When to consult the specialist?
None of the above symptoms is diagnostic of this disease per se, but the simultaneous presence of several of them in youth (usually late adolescence) over a sufficiently long period is suggestive of a possibility and therefore of the need for specialist investigation for early intervention, which is key to improving the prognosis.
Treatment
The management of the disease has improved considerably in recent years, and consequently so has the patient’s quality of life.
Today, it is possible to treat the acute psychopathological conditions of the disease pharmacologically and which sometimes require hospitalisation, while at the same time reducing the tendency towards chronicity and the aggravation of the most striking symptoms of the acute conditions, the ‘positive symptoms’, provided that constant therapy is provided.
Drug therapy
Drug therapy alone is usually not sufficient to achieve optimal functional results.
Early and integrated intervention is essential to slow down the evolution of the disease and contain the symptoms.
Today, high levels of ‘recovery’ can be achieved and a good outcome is estimated in 40% of cases, unlike in the past.
Provided that simultaneously integrated and personalised treatments are carried out at an early stage.
Pharmacological treatments are necessary and today we can count on numerous molecules that also significantly improve the symptomatology and stabilise the situation, particularly that of the ‘positive symptoms’, as delusions, hallucinations, disorganisation of thought and behaviour are defined.
Individualised rehabilitation interventions
Even the best pharmacological treatments are not, however, able to modify in a clinically relevant way the so-called ‘negative’ symptoms (i.e. apathy, anhedonia, avolition, social withdrawal), nor the decay of cognitive functions, both psychopathological dimensions strongly correlated with daily malfunctioning.
For this reason, drug therapy must be supplemented with customised ‘state of the art’ rehabilitation interventions, which not only act ‘downstream’ on behaviour, simply reshaping it in a way that is useful in everyday life, but also go to work at the basis of dysfunction, improving the cognitive performance necessary for good functioning in the world.

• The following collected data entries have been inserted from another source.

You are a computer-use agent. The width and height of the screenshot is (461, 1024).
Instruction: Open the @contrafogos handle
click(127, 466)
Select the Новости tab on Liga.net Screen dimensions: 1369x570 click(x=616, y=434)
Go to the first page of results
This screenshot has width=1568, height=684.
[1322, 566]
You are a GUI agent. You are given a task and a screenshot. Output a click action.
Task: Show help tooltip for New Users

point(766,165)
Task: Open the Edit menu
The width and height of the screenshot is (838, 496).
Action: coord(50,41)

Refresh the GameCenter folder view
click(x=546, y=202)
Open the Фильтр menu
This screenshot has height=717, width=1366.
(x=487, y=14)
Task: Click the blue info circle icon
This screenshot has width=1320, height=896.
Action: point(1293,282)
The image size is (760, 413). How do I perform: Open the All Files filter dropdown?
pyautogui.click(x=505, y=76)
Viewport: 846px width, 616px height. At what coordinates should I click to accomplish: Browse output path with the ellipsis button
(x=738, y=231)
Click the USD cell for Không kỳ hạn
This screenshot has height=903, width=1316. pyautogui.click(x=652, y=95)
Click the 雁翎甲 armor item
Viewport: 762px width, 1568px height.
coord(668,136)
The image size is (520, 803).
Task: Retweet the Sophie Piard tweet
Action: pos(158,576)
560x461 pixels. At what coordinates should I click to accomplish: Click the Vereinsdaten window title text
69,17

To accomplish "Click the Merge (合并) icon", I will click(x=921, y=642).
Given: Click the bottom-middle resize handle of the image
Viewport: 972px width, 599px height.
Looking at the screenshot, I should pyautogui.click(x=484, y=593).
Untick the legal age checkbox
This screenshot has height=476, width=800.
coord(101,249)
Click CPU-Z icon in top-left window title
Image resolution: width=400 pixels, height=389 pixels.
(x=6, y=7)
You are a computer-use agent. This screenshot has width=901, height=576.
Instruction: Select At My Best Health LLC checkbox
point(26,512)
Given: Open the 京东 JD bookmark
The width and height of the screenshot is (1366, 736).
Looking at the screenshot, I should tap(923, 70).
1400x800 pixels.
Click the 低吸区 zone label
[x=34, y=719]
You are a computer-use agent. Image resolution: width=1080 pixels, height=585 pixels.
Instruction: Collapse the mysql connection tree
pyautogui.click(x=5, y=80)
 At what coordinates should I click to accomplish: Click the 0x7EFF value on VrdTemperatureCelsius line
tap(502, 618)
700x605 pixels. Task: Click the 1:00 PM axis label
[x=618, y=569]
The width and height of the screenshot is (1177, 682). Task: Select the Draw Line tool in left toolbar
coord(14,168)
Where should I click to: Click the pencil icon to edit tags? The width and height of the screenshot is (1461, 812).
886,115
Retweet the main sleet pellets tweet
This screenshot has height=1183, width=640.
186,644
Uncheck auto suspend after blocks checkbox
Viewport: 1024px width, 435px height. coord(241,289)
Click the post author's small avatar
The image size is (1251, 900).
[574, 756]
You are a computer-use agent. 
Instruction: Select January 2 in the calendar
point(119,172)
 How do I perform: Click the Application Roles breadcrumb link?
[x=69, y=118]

Today, the international scientific community provides clear indications for neurocognitive and sociocognitive rehabilitation interventions, combined with cognitive-behavioural and psychosocial rehabilitation, which can lead to good results in the majority of sufferers, in association with pharmacological treatments.
Schizophrenia, the advice
It is important not to underestimate the first signs of mental distress by contacting one’s GP, who can recommend a specialised centre where, if the diagnosis is confirmed, the patient can be followed by a team of expert psychiatrists, psychologists and rehabilitation technicians dedicated to treating psychotic disorders and schizophrenia.
The sooner action is taken, the less damage the pathology can cause to the individual.
Unfortunately, there are still strong prejudices in society towards mental illness and this causes sufferers to be and feel stigmatised and consequently delay access to treatment.
With the knowledge we have today and the intense and constant research activity in this field, the scientific community unanimously agrees that the earlier action is taken, and with the most advanced programmes, the greater and better the chances of cure and return to pre-morbid functioning.